All that Christian couples affirm about marriage is what we together must affirm about our life as Church. It is total commitment, total fidelity, total loving and sharing together. It is total love. For that to happen, we must seek Christ and learn to love one another as he has loved us. We need to deepen what the pope calls "a spirituality of communion." That means being one in seeking God and contemplating the face of Christ in prayer, the center of our lives. That means seeing his face "shining on the face of our brothers and sisters around us" such that we share our unity and seek to deepen it with all, in this our Church, this body of Christ. We will attend to one another's needs, share our joys and sufferings, know how to make room for our brothers and sisters, and make Christ's love the guiding principle and the ultimate measure of all our dealings with one another as the Church of Jesus Christ.

Now comes the tough part: Putting all this into practice. After the glow of the Jubilee Year, so rich in God's mercy and Christ's love, Pope John Paul has called the Church "to put out into the deep." That may have seemed easy in the days immediately after the Jubilee, just as marriage may seem easy those first months after the honeymoon.

But recent events in the Church and world have rocked and challenged us. It seems to me that because the Jubilee was such a time of grace, Satan is determined to strike at the Church with forces in our society that both break up and tear down the Church from within, using even Catholics to try to wound and cripple us.

OUR GREAT TASK

So it is now a time of testing for the Church and society. This happens in marriages and they have struggles. It is happening to us, and we will become stronger as long as we put into practice the spirituality of communion that is at the heart of who we are as Christ's Church.

That is a great challenge from God, but in Christ we have the means. It will be a testing of ourselves, but the Lord never tests us beyond our endurance. This means first of all that we see ourselves as one in spiritual communion. It means that we support one another as one, with a support that recognizes and celebrates the roles each of us must fulfill: "some apostles, some prophets, some teachers" (cf. Eph 4:11).

We cannot live the spirituality of communion if we are constantly tearing one another down, if the Church's teaching authority is questioned, if the priesthood is not held in high esteem, if the vocation to religious life is not honored, and if the laity's role in the Church is not championed.

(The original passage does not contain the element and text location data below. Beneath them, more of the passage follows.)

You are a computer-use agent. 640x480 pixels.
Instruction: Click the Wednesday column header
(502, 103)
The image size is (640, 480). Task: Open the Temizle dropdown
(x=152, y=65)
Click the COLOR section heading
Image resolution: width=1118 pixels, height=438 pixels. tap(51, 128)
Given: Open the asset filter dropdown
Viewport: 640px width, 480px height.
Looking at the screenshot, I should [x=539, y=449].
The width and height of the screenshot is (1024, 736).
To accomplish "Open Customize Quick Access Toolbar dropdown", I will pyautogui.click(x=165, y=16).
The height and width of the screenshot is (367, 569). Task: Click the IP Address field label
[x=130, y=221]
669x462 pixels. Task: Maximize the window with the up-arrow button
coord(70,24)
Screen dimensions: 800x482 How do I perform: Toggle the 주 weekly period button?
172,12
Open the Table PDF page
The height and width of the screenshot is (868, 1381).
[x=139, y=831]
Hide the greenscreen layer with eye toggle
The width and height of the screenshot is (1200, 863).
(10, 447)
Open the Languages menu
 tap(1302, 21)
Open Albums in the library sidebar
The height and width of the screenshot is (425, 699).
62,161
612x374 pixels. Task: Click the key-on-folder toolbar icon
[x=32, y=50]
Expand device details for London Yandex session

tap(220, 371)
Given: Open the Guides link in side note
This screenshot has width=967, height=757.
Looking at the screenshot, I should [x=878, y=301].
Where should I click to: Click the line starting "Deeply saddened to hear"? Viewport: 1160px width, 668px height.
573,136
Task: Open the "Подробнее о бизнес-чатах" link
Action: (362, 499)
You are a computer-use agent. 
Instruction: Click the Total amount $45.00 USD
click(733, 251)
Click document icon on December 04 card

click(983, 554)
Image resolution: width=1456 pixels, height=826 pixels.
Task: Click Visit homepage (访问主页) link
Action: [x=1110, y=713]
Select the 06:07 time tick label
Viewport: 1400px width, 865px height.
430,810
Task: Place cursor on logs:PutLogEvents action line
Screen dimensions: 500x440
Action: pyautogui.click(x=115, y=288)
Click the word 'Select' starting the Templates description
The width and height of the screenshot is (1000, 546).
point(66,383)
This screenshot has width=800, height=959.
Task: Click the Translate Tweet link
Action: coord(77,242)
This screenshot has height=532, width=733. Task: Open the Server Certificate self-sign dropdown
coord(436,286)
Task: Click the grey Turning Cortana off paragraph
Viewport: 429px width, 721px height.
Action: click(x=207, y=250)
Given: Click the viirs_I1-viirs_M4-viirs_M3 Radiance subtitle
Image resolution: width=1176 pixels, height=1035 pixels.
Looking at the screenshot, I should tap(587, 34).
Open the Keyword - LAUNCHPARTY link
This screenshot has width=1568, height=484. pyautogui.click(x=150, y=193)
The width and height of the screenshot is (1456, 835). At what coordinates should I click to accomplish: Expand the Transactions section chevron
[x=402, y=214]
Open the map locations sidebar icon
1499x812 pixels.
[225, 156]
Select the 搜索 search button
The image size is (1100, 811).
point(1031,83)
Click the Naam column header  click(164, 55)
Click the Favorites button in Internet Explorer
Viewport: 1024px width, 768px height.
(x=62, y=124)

We cannot live the spirituality of communion if we make the world's view of the Church our own and measure the life of faith by the standards of the media or the opinions of the elite.

This may mean that some will walk away from us, may reject the Church, may abandon the spirituality of communion. While we all will be hurt by that, it will be a consequence of the very lack of the spirituality of communion in the Church.

But for us who contemplate the face of Christ in one another, who seek to share one another's burdens, who applaud and praise and rejoice in our religion, who are built up spiritually by the holy example of others - for us there is only one answer, only one way! That way is to live out that love which is Christ's greatest gift, to live it in the communion of the Church, to live a spirituality of communion which shows the world every day of our life that we strive for the greatest spiritual gifts. As Church, or communion, we live to love one another as Christ first loved us.